I knew I couldn’t continue living my life the way I did before. My chronic illness didn’t allow me to live a ‘normal life’. So I had to find my new normal. It was hard. It took me years to find my new normal and stick to it. I had to make some tough decisions and drastic changes in my life to make that happen. But the most drastic change that I had to make was with myself, because my life depended on it. I don’t hold grudges with my past, nor do I hold grudges with my old self. Nothing good would’ve came out of it if I did. Nothing good ever comes out from continuing to look at your past. Instead, I choose to concentrate on my present and my future, because that’s what really matters and that’s the version of me that really matters and will make a difference, and one that has already made a difference, in my life. Going through this process was a grieving process, in a way, and there’s no time stamp on it. Christina Applegate said this herself in her recent interview with Robin Roberts about her MS diagnosis.

“I’m never going to wake up and go, ‘This is awesome.’ I’m just going to tell you that. Like, it’s just not going to happen. I wake up and I’m reminded of it every day. So it’s not going to happen. But I might get to a place where I will function a little bit better. Right now, I’m isolating. And that’s kind of how I’m dealing with it is by not going anywhere because I don’t want to do it… It’s hard.”

Living with epilepsy (and cerebral palsy) isn’t awesome. But it is what it is and I have to make the best out of the situation I was put in. With that being said, I don’t regret my past, nor do I regret the past version of my past when I was just diagnosed with epilepsy. On the contrary, I couldn’t be more grateful for them. For it weren’t for my past and the past version of myself, I would never have known how strong I really am. Yes, I still have epilepsy. Yes, the effects of the car accident will never fully go away. Yes, I still have my mental health struggles. BUT…. no matter what, I know that I’m a survivor and I can get through anything. I’m a superwoman.

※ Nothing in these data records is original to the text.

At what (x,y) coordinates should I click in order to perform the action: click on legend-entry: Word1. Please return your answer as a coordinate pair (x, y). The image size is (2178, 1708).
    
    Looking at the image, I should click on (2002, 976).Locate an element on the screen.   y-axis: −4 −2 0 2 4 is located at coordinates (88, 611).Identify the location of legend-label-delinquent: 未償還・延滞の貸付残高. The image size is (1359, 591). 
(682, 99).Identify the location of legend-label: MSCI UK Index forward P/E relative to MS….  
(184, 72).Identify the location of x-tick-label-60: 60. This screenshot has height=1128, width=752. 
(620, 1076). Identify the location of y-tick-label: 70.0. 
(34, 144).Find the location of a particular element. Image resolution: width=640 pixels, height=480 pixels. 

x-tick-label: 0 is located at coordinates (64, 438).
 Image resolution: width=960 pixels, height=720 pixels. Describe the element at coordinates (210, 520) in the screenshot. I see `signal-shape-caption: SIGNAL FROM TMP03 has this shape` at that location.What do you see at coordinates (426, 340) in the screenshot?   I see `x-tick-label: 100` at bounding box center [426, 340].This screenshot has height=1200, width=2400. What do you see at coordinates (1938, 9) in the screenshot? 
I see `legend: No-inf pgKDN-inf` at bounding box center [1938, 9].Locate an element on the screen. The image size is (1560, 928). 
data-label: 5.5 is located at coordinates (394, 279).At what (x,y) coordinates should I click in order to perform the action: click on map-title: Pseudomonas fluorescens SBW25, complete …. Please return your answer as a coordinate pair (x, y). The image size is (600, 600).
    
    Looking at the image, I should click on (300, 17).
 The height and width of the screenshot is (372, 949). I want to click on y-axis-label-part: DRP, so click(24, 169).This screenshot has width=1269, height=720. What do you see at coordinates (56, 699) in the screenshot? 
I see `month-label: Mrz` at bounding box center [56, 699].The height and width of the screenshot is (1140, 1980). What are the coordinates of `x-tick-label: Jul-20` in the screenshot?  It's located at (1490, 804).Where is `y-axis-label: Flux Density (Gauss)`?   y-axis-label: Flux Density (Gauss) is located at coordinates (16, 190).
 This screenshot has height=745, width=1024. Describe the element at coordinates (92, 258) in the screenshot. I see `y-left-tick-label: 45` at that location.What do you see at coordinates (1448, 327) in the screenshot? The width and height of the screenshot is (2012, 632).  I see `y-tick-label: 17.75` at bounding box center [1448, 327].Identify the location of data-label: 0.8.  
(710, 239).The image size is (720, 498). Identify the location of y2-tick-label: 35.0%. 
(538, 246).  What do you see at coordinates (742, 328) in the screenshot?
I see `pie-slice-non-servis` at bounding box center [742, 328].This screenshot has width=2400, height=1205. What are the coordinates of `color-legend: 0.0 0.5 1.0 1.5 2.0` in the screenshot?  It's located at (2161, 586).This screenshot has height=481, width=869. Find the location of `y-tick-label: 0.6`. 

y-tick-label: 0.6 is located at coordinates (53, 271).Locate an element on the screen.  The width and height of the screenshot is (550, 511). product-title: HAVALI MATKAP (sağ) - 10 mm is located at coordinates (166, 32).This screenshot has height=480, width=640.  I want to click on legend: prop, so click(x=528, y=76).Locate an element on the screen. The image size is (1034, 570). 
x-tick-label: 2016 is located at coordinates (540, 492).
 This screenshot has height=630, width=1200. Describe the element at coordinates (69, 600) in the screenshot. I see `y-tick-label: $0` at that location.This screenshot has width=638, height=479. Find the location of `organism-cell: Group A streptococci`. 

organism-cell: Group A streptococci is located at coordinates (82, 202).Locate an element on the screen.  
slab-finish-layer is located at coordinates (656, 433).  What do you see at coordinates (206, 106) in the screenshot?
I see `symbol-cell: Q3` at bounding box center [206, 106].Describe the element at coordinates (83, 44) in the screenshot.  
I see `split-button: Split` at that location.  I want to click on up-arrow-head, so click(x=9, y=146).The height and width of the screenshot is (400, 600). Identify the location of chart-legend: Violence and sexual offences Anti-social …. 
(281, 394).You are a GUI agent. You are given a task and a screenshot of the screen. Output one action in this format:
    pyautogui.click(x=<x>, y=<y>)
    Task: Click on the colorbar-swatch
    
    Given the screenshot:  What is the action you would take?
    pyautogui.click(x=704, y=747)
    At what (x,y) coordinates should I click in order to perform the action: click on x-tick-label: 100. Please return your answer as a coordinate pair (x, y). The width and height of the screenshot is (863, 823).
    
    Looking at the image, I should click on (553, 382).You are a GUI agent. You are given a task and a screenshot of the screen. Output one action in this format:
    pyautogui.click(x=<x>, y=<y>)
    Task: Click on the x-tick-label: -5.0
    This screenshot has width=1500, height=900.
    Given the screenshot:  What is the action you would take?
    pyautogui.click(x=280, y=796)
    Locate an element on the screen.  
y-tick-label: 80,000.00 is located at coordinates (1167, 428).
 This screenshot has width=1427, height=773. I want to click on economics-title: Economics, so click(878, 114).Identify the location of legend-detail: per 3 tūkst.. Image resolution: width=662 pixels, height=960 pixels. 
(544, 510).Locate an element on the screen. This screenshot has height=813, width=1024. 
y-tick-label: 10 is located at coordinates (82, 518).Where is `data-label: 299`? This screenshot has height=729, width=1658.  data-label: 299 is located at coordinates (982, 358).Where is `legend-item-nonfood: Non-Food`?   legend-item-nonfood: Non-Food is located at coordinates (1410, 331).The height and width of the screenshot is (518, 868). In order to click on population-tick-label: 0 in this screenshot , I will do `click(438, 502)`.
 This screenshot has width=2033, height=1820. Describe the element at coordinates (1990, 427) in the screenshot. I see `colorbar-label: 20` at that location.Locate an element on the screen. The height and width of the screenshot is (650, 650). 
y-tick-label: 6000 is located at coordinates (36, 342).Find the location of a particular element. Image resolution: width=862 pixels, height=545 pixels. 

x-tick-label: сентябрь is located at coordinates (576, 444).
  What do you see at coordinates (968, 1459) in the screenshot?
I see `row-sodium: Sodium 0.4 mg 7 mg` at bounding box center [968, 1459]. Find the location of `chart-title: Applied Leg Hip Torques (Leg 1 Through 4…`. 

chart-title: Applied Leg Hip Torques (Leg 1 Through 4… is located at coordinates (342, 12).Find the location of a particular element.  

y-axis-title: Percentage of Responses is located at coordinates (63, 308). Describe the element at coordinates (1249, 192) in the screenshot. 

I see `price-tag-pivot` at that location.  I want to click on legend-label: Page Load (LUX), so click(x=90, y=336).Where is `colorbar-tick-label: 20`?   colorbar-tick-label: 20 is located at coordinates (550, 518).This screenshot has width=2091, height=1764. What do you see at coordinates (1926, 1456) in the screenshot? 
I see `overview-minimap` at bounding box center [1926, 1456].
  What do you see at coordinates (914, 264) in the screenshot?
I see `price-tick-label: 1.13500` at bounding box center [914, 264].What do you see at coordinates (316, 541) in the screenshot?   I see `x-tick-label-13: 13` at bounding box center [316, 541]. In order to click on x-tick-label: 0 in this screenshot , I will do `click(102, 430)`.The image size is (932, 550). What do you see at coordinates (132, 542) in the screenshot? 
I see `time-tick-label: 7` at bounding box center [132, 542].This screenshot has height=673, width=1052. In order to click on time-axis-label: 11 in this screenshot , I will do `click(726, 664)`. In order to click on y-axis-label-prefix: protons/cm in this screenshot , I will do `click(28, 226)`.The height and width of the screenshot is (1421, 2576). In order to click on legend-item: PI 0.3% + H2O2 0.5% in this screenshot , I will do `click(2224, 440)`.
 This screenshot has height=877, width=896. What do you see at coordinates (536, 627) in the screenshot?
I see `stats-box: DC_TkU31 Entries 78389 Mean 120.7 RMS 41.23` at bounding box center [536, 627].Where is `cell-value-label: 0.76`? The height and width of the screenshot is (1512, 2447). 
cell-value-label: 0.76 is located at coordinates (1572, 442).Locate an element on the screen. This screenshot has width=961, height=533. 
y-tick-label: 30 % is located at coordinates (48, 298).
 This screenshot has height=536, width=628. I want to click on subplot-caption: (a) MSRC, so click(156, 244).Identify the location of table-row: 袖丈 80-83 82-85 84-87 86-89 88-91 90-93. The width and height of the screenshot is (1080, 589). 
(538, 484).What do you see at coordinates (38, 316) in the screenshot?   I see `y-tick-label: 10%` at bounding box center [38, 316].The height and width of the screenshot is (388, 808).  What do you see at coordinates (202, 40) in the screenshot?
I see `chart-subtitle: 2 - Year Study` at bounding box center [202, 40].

The Idea of going through a chronic illness and a breakup has a lot to do with your mindset. It doesn’t matter if it’s a breakup with your romantic partner, a family member, a friend, a co-worker, or any other person. It’s all in the mindset. The beauty of having a chronic illness is that your body will communicate with you straight away when something isn’t right for you. I, for instance, start having seizures when I’m in the presence of something or someone that’s not good for me. My husband recently told me that I was so confident in every decision that I make for myself, at at times, he wished he had that same confidence. That’s just about the nicest thing anyone’s ever said to me. That confidence came from experience and endurance of my past and the past version of me, and for that I’ll always be thankful. I see it as a treasure and will look back on with a smile.